**Text extract**
-- start --
Given a list of rpms on one system (rpm -qa > list.txt), is there a one-shot command that I can run on another system to remove all of the rpms not listed and add any that are on the list and not present on the second system?
On 18 May 2016 07:55, "Frank Cox" theatre@melvilletheatre.com wrote:
Given a list of rpms on one system (rpm -qa > list.txt), is there a
one-shot command that I can run on another system to remove all of the rpms not listed and add any that are on the list and not present on the second system?
If you had an internal repo of these packages you could yum distro-sync ... otherwise there is no one shot command to do this given a list.
And of course as will be pointed out by many the only right answer is yum update anyway given cherry picking updates is not supported.
On Wed, 18 May 2016 09:30:54 +0100 James Hogarth wrote:
And of course as will be pointed out by many the only right answer is yum update anyway given cherry picking updates is not supported.
The objective is not to cherry pick updates, but rather to install a second system with packages that match the first system. After fine-tuning the installed packages and stripping out the unnecessary stuff, it would be nice to just say "make that system look like this one" -- rsync for yum if you will. The specific package versions aren't important at that stage since I can run yum update after the initial installation.
On 18 May 2016 17:57, "Frank Cox" theatre@melvilletheatre.com wrote:
On Wed, 18 May 2016 09:30:54 +0100 James Hogarth wrote:
And of course as will be pointed out by many the only right answer is
yum
update anyway given cherry picking updates is not supported.
-- end --
**Exercises to complete**
A: List every distinct date and time given in the attribution lines (the lines ending in "wrote") of the mailing list thread about syncing rpm packages.
B: Resume the mailing list thread about syncing rpm packages between two systems, picking up right after its final quoted line.

**Recorded data**
-- start --
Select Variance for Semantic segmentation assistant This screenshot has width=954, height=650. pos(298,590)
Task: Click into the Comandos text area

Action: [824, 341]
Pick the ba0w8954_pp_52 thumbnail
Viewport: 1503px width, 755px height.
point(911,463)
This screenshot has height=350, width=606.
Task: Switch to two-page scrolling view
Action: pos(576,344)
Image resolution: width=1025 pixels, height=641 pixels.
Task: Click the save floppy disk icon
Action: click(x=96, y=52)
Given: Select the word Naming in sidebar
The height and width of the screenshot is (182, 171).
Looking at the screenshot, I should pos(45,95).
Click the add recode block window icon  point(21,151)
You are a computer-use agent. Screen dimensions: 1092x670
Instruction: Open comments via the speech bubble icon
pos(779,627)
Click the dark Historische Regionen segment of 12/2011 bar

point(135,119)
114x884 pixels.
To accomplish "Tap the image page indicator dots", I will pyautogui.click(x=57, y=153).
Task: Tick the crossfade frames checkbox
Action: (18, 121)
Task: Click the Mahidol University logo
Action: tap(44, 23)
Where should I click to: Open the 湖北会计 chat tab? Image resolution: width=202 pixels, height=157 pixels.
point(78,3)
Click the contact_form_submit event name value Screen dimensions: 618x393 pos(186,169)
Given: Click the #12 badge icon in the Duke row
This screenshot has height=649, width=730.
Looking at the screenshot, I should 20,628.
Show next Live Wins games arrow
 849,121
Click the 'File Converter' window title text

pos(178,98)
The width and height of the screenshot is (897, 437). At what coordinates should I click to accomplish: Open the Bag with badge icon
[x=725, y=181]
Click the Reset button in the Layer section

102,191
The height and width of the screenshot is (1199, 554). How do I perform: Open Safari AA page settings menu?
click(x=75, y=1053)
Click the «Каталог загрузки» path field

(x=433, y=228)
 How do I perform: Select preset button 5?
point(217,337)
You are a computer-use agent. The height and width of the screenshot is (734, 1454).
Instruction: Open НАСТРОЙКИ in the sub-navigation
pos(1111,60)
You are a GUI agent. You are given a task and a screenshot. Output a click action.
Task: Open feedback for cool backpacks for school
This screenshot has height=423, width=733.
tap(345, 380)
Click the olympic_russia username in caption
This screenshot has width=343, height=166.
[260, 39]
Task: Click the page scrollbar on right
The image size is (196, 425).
-- end --
**Responses by task**
A:
18 May 2016 07:55
Wed, 18 May 2016 09:30:54 +0100
18 May 2016 17:57

B:
The objective is not to cherry pick updates, but rather to install a
second system with packages that match the first system. After fine-tuning the installed packages and stripping out the unnecessary stuff, it would be nice to just say "make that system look like this one" -- rsync for yum if you will. The specific package versions aren't important at that stage since I can run yum update after the initial installation.
Well if you're planning on doing a yum update anyway just cat rpmlist | xargs yum -y install
Better solution to this though is a basic ansible task list defining what you need.
On Wed, 18 May 2016 18:17:10 +0100 James Hogarth wrote:
Well if you're planning on doing a yum update anyway just cat rpmlist | xargs yum -y install
That wouldn't remove the unneeded packages on the second system.
On 05/18/2016 12:37 PM, Frank Cox wrote:
On Wed, 18 May 2016 18:17:10 +0100 James Hogarth wrote:
Well if you're planning on doing a yum update anyway just cat rpmlist | xargs yum -y install
That wouldn't remove the unneeded packages on the second system.
So, reinstall it from scratch, a minimal install, then yum install the package list .. obviously if you want to mirror on the second machine exactly what is on the other system, whats on it now is irrelevant (right?).
Yum is a tool to install stuff, it is not a configuration management tool. They make configuration management programs as well. Ansible, Puppet, Salt (all with or without Foreman) and several other things can do what you want to manage system configurations.
If you don't want to reinstall that other machine from scratch .. You can create a filelist using rpm -qa from each machine .. use diff of those filelists to figure out what is on the second machine you don't want (it will have a + or a - in the diff file, depending on how you run the command). The things you want on the second machine which are not there will have the opposite sign.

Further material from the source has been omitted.